■ Records drawn from a dataset
=====

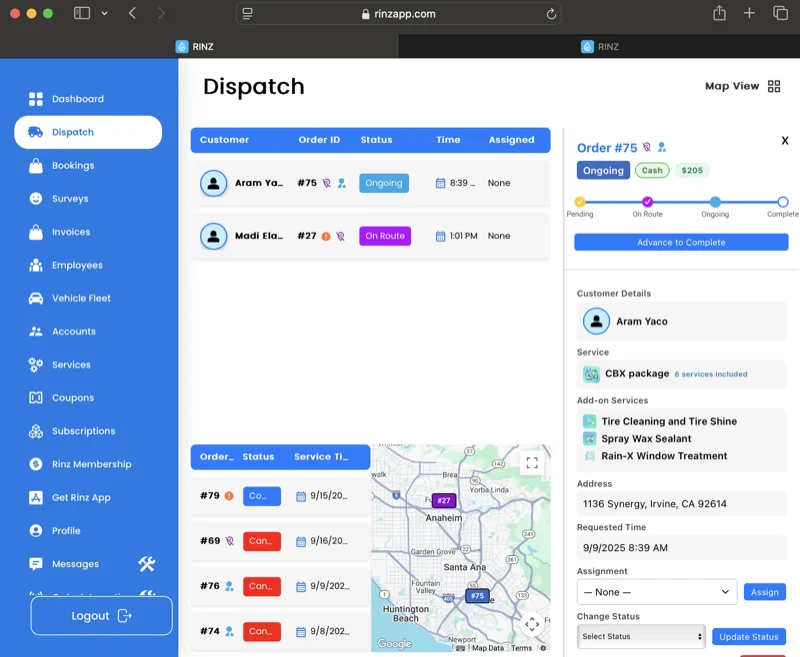
Task: Click the Get Rinz App bell icon
Action: (x=36, y=497)
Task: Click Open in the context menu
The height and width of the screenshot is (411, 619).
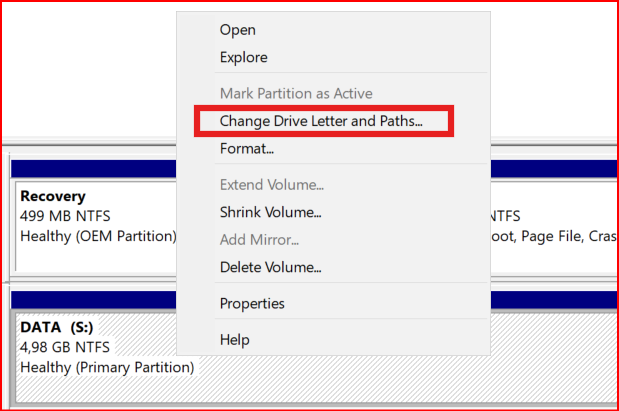Action: point(237,30)
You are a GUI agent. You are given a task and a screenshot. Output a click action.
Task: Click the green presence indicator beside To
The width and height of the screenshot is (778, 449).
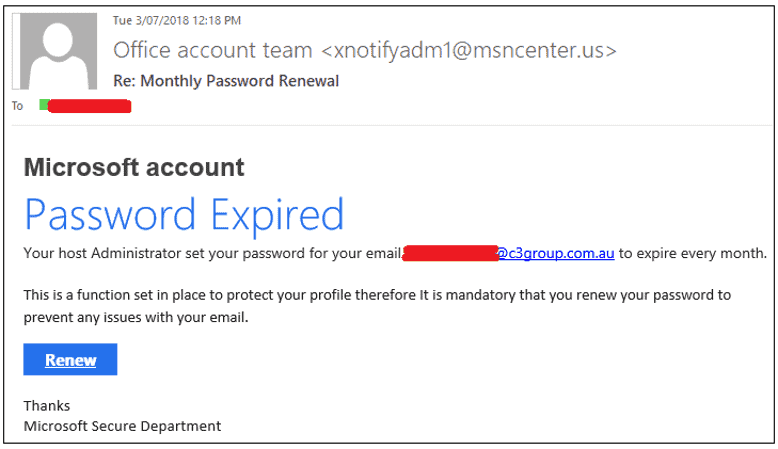[x=44, y=105]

=====

■ WHAT TO DO
Beginning at the line that contains "Task: Click Open in the context menu", copy each remaining line of the records exactly, through the final one. Omit the pictures.

■ THE ANSWER
Task: Click Open in the context menu
The height and width of the screenshot is (411, 619).
Action: point(237,30)
You are a GUI agent. You are given a task and a screenshot. Output a click action.
Task: Click the green presence indicator beside To
The width and height of the screenshot is (778, 449).
[x=44, y=105]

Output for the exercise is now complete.